The same thing is the case with categories. The category of good, bad, large, small, hot and cold, they’re merely labeled by the conceptual mind. These characteristics are all relative. Air will have temperature, that’s part of the general barcode, but a human may consider it cold, while a penguin be very comfortable with it. So this is all conceptual, isn’t it? It’s the same thing with pretty and ugly, good and bad, and comfortable and uncomfortable. All these things are purely conceptual. They are not established from the side of the object. This is very profound for helping us overcome judgements.

Think about categories like dog, mammal or animal. They’re not really established on the side of some living beings we see. Some scientists got together at some period of history and examined lots of different living beings and decided that these all fit into a category and they gave the category a name, “mammal.” Sautrantika said there already is the barcode for mammal on the side of these creatures, whereas Chittamatra refutes that and asserts that the barcode is just coming from the conceptual mind.
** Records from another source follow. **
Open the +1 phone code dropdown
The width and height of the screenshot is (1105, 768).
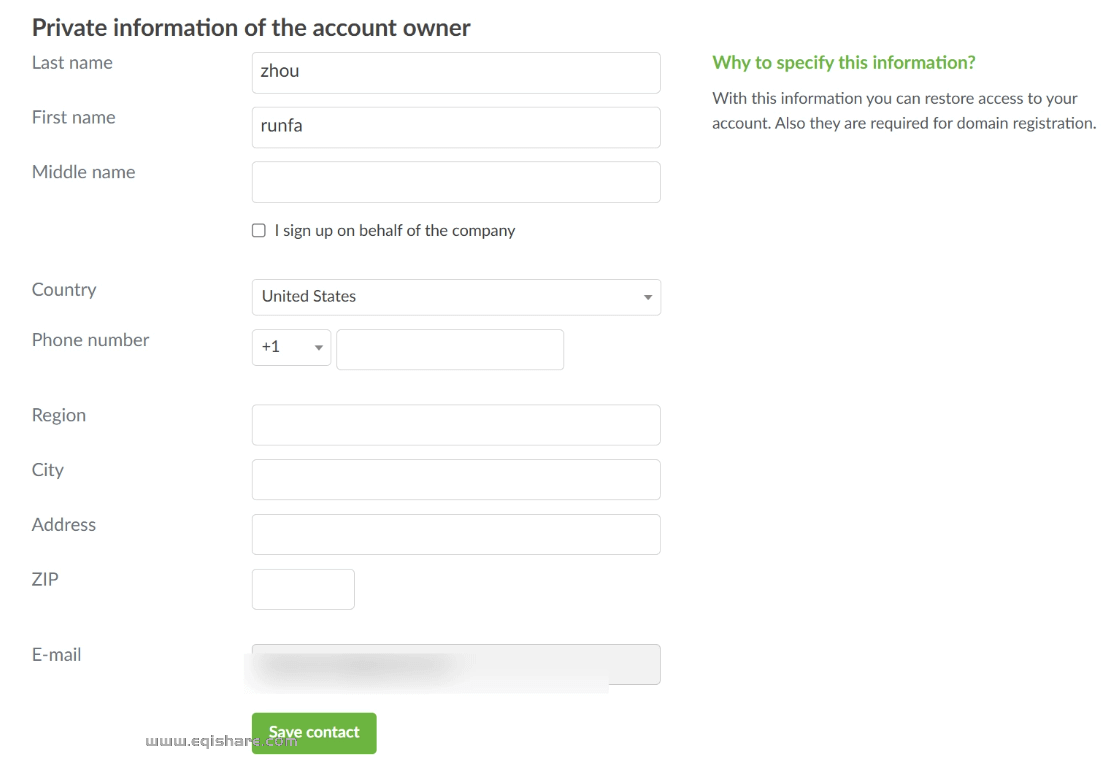(x=290, y=347)
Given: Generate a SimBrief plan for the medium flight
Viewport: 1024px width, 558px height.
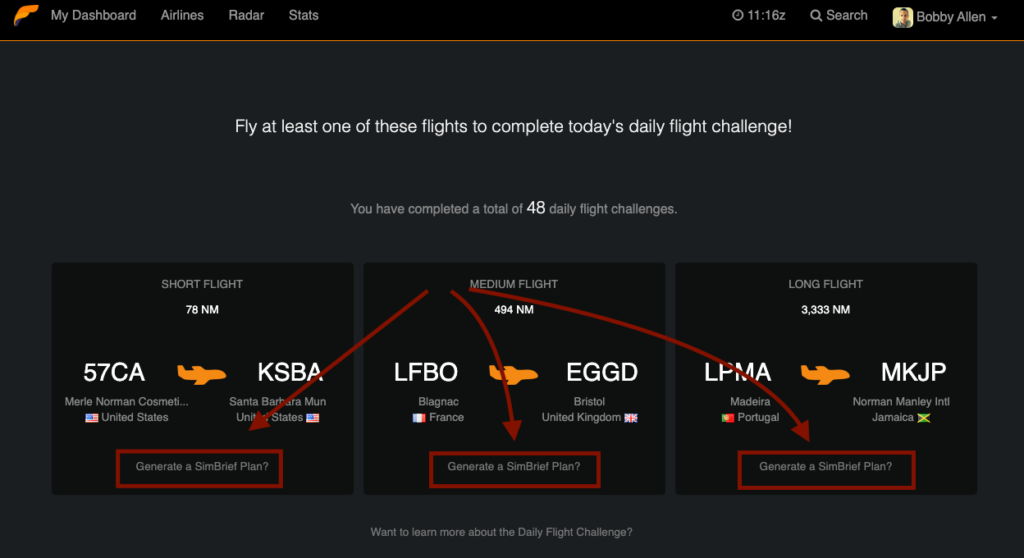Looking at the screenshot, I should pyautogui.click(x=514, y=467).
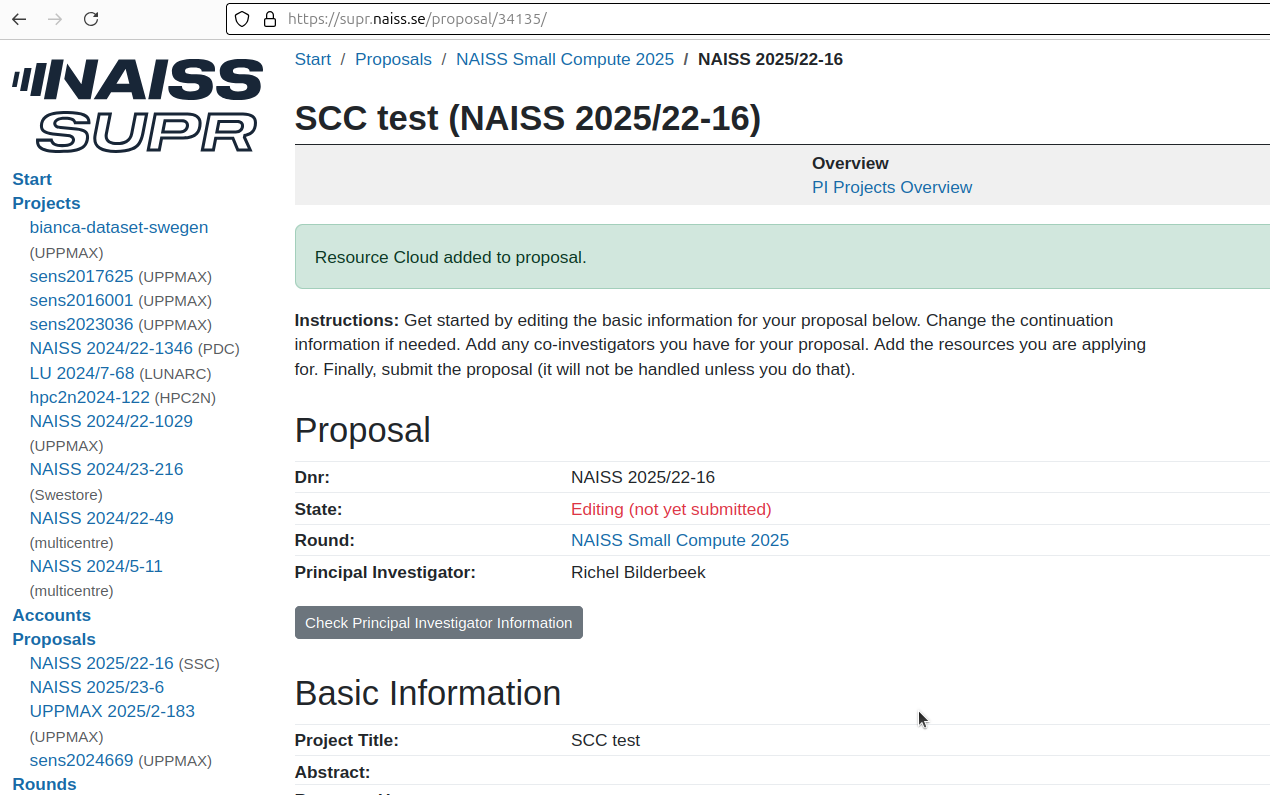Open the NAISS Small Compute 2025 round link

pyautogui.click(x=679, y=540)
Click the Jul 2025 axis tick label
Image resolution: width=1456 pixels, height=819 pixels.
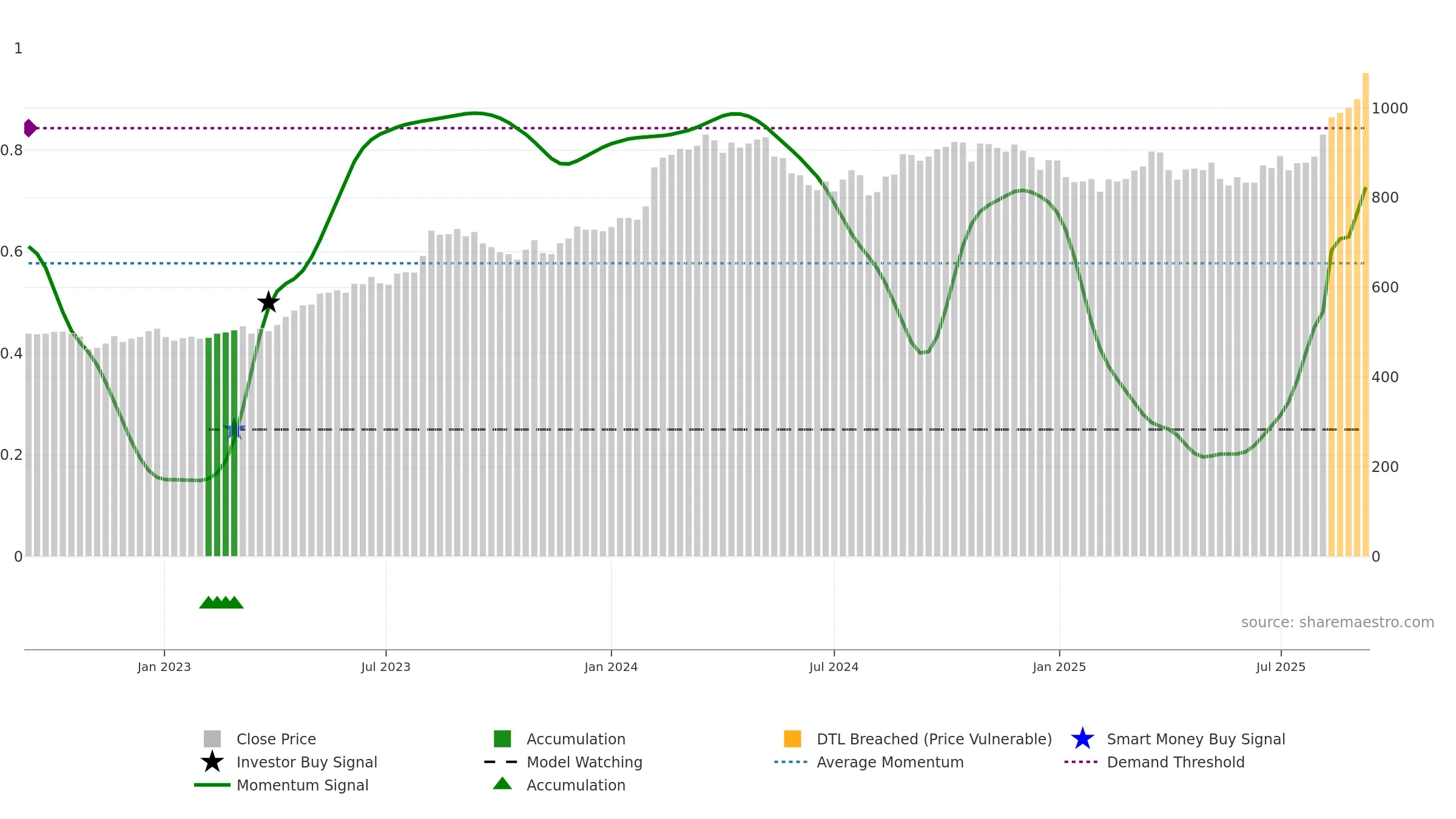[x=1281, y=667]
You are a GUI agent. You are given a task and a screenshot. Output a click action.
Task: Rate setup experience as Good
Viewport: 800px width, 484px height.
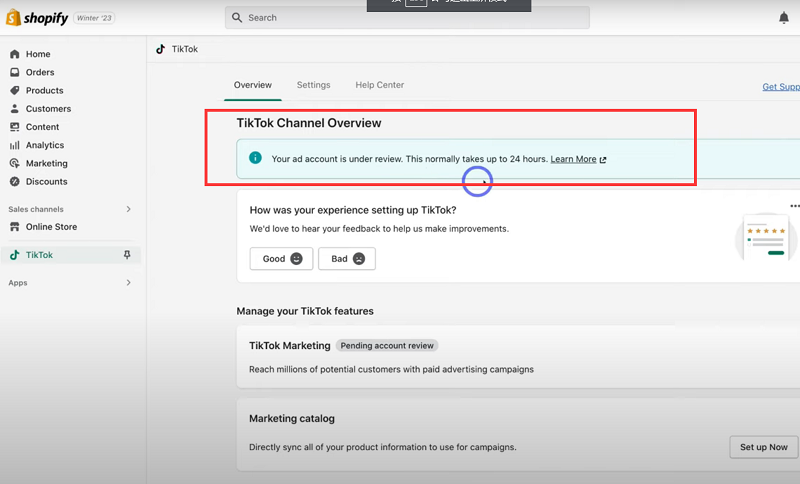(281, 259)
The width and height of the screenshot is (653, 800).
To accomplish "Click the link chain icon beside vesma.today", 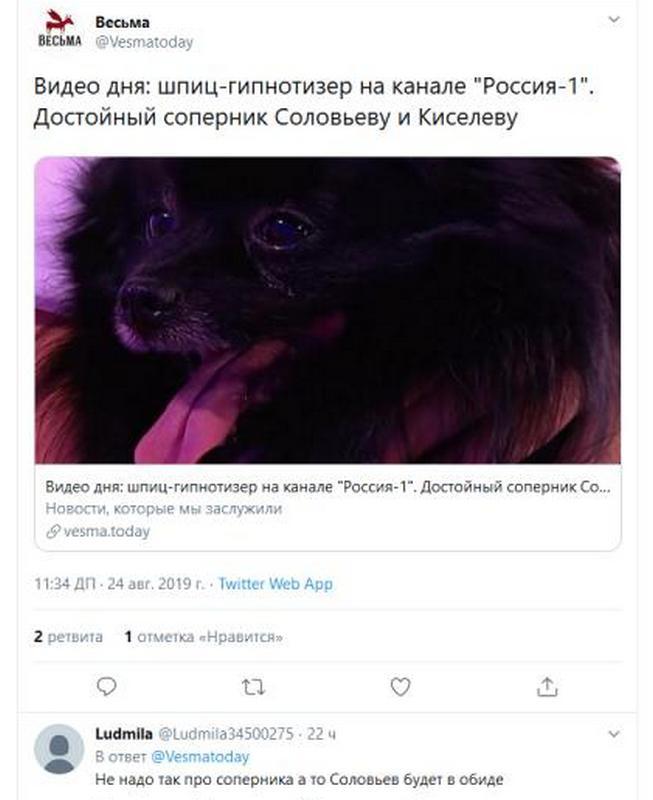I will (53, 532).
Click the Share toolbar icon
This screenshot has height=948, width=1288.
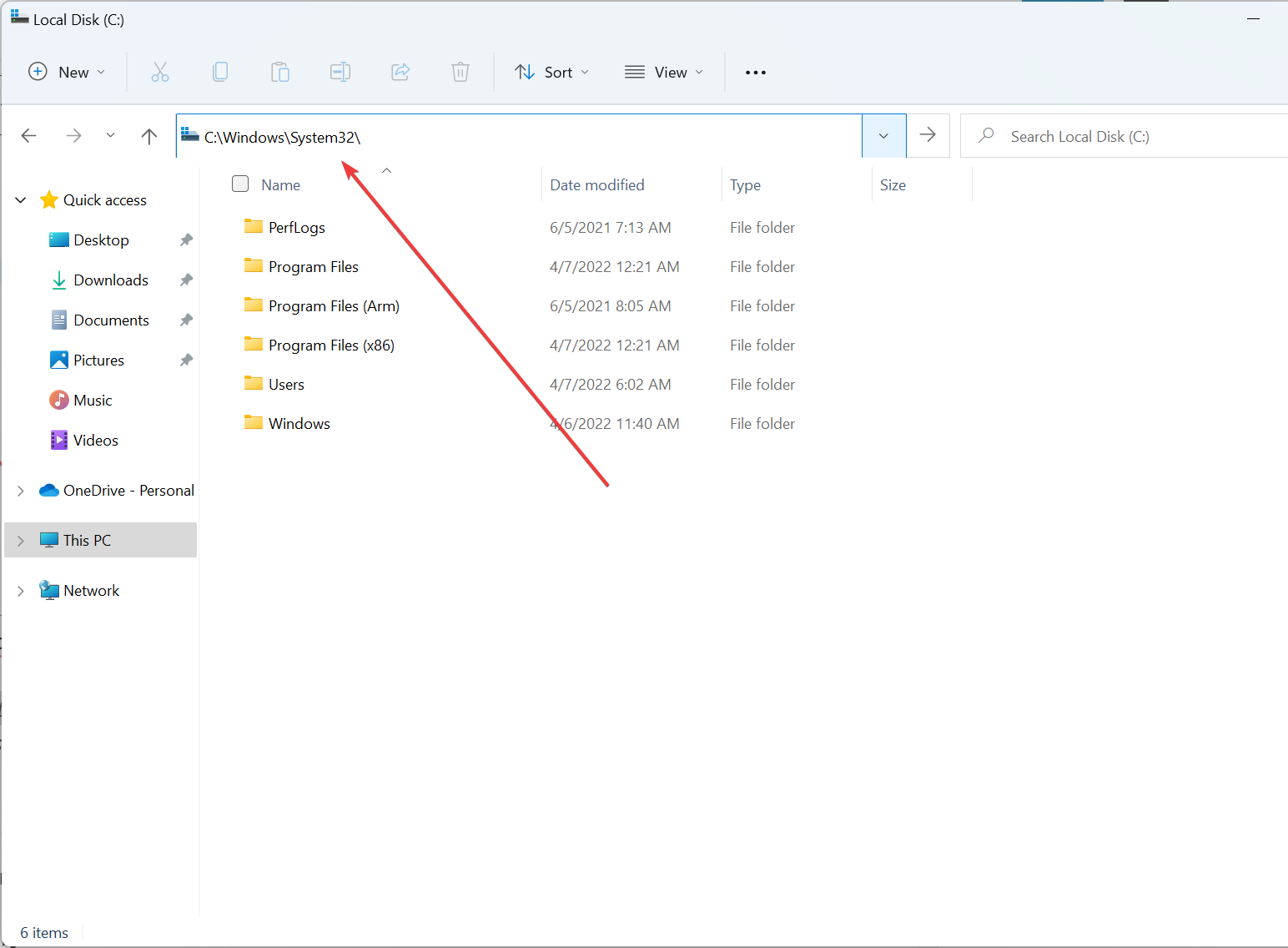[400, 72]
However, it appears as though that information is established on the side of the object, doesn’t it? It appears from the side of that object that it’s hot, it’s cold, it’s good, or it’s bad, and it’s big or small. But, actually, an apple, for instance, is big to an ant, but not big to a human. It’s all relative to one’s concept of “big.” To use the technical language, dependent phenomena are devoid of having characteristic features that serve as the basis for ascribing names or categories to them. That’s the second type of voidness for all phenomenon. That voidness is the deepest truth of things.

Questions

Could we say that objects don’t have a barcode at all?

They do have a barcode that makes them validly knowable objects – that much they have. Objects do have temperature, size and so on – but they don’t have the specific evaluations of these. Those are all relative to the mind that perceives them.

So they have a barcode that allows for us to perceive them?

Correct. If there weren’t a barcode, Chittamatra says that we couldn’t perceive something as an object. What do we actually see when we see anything? We see pixels, pixels of light, that’s what we see. What do we see on a computer screen? We see pixels, that’s all that we see. So how do we actually see objects? That’s a very interesting point, isn’t it? This gets very profound, for that we have to get into the Madhyamaka schools to really analyze it thoroughly.

Is there something on the side of the pixels that actually coagulates them into colored shapes and coagulates the colored shapes into objects? Where is that information? It starts to get quite interesting. But according to Vaibhashika and Sautrantika and Chittamatra, yes. It’s not just pixels, there are actual objects there and they have a barcode on their side that, in the sense, encapsulates them in plastic. The barcode – the defining individual characteristic marks – makes it a thing; it establishes a boundary between this thing and what’s on the other side of the boundary, separating it from what’s on the other side of the packaging, the plastic. So Chittamatra says that everything’s like in a coloring book, a child’s coloring book: it has lines around it and the mind colors in what’s inside the lines. That’s simplifying it a lot, but I think you get the idea.